··· Input
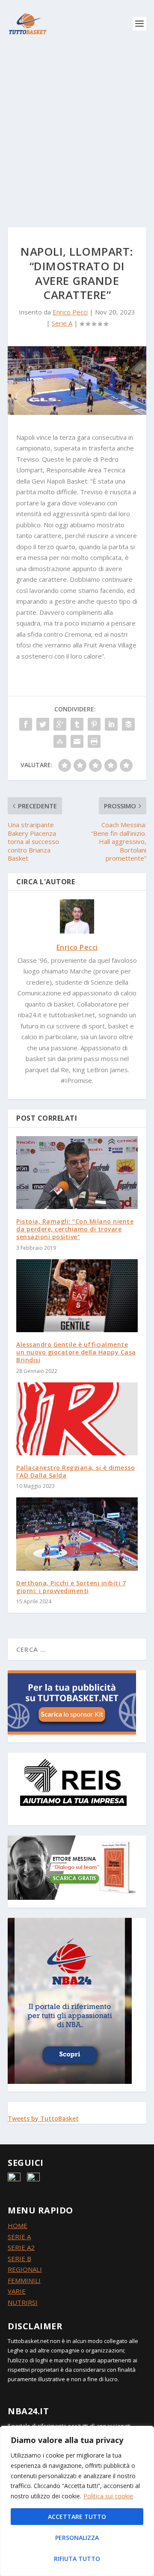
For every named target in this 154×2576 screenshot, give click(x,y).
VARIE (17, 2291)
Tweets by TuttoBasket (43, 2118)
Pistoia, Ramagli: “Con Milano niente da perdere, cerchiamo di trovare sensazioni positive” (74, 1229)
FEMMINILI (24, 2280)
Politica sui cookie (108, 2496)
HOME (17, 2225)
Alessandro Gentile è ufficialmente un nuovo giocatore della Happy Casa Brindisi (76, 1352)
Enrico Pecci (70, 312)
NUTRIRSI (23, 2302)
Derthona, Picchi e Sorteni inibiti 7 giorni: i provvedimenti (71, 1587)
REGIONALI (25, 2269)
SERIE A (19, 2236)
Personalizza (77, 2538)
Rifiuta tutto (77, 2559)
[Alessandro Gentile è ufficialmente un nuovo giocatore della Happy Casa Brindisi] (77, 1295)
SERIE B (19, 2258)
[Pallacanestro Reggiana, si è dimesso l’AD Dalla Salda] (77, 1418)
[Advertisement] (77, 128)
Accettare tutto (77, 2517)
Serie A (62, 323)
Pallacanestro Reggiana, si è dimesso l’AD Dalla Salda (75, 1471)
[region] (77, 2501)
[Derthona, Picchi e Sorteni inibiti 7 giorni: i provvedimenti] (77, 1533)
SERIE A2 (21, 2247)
······
··· Input
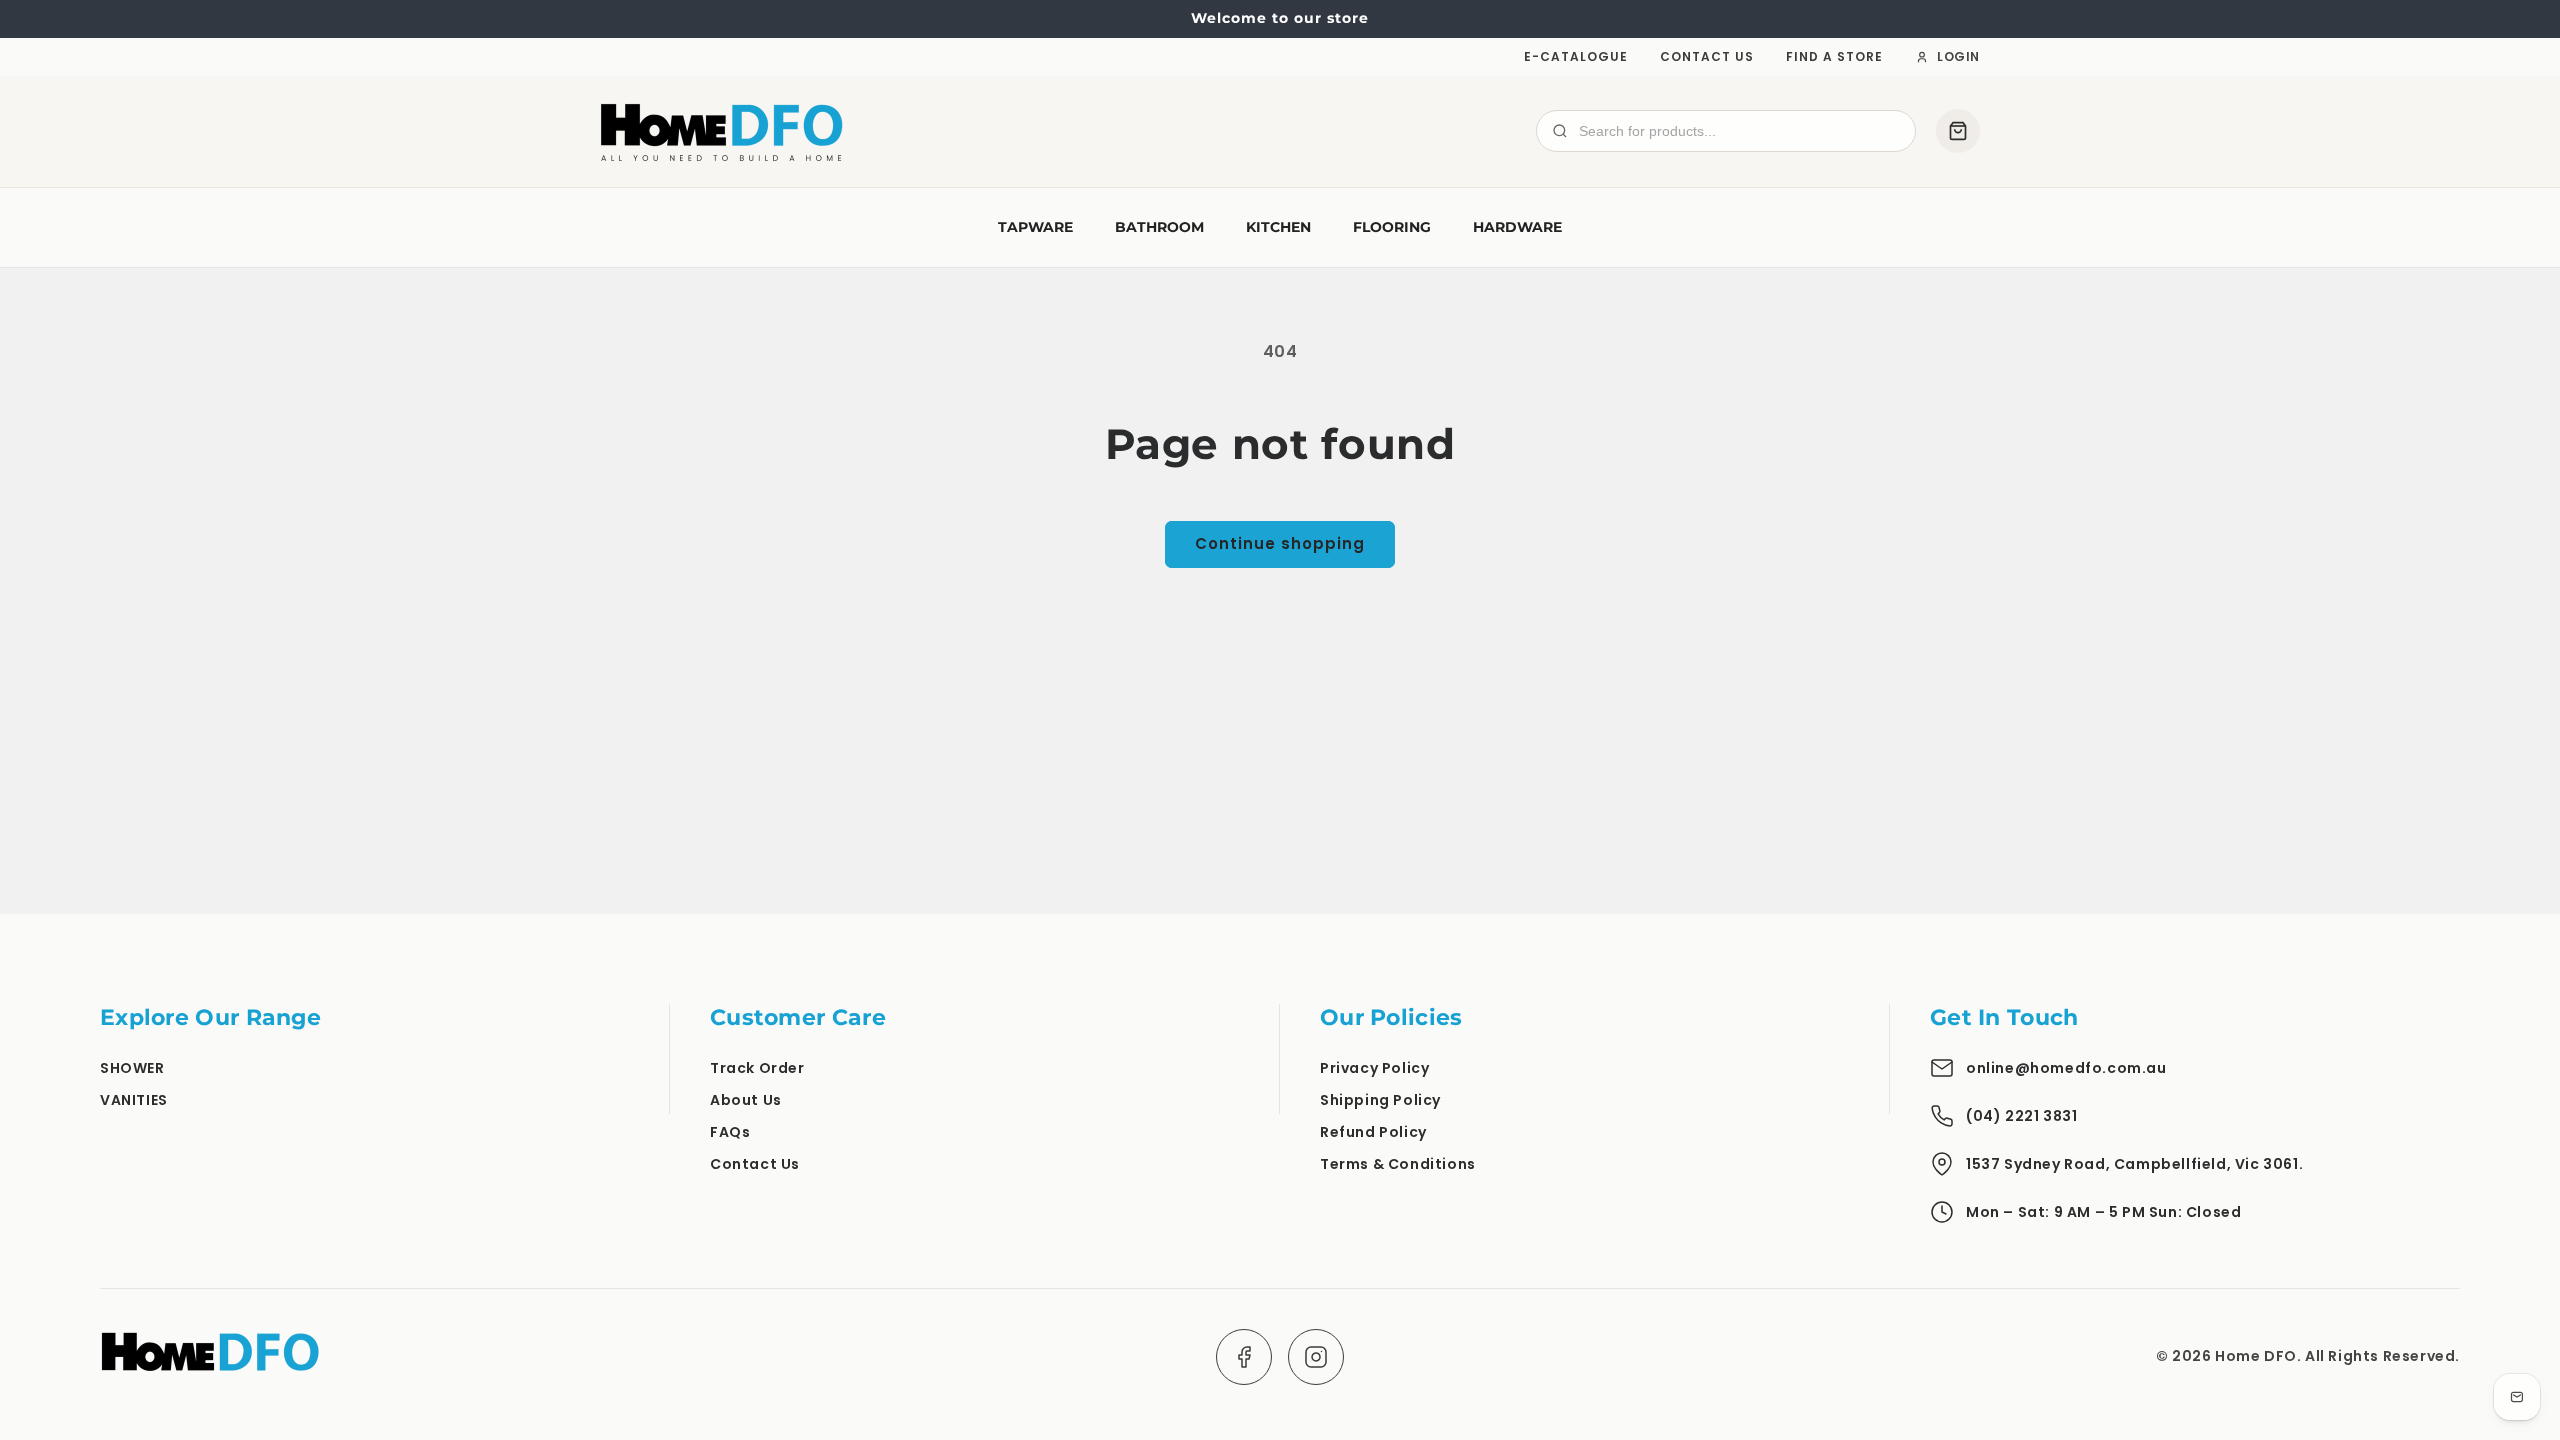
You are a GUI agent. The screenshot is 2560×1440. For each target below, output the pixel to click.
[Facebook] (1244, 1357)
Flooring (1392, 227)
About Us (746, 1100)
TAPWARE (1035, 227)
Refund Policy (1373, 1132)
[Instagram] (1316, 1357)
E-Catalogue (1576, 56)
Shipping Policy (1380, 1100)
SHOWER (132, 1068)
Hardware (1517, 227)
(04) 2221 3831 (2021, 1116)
······
··· Input
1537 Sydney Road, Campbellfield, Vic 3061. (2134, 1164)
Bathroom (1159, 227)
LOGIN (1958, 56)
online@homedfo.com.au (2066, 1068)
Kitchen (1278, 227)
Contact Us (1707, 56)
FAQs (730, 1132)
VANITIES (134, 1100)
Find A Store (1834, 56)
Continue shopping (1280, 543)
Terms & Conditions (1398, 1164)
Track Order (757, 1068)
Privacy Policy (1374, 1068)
······
## Your objective
Above are records; repeat only the lines starting at the line with "FAQs (730, 1132)" and ending at the line with "Privacy Policy (1374, 1068)", exactly as they appear, both included.

## Reply to the task
FAQs (730, 1132)
VANITIES (134, 1100)
Find A Store (1834, 56)
Continue shopping (1280, 543)
Terms & Conditions (1398, 1164)
Track Order (757, 1068)
Privacy Policy (1374, 1068)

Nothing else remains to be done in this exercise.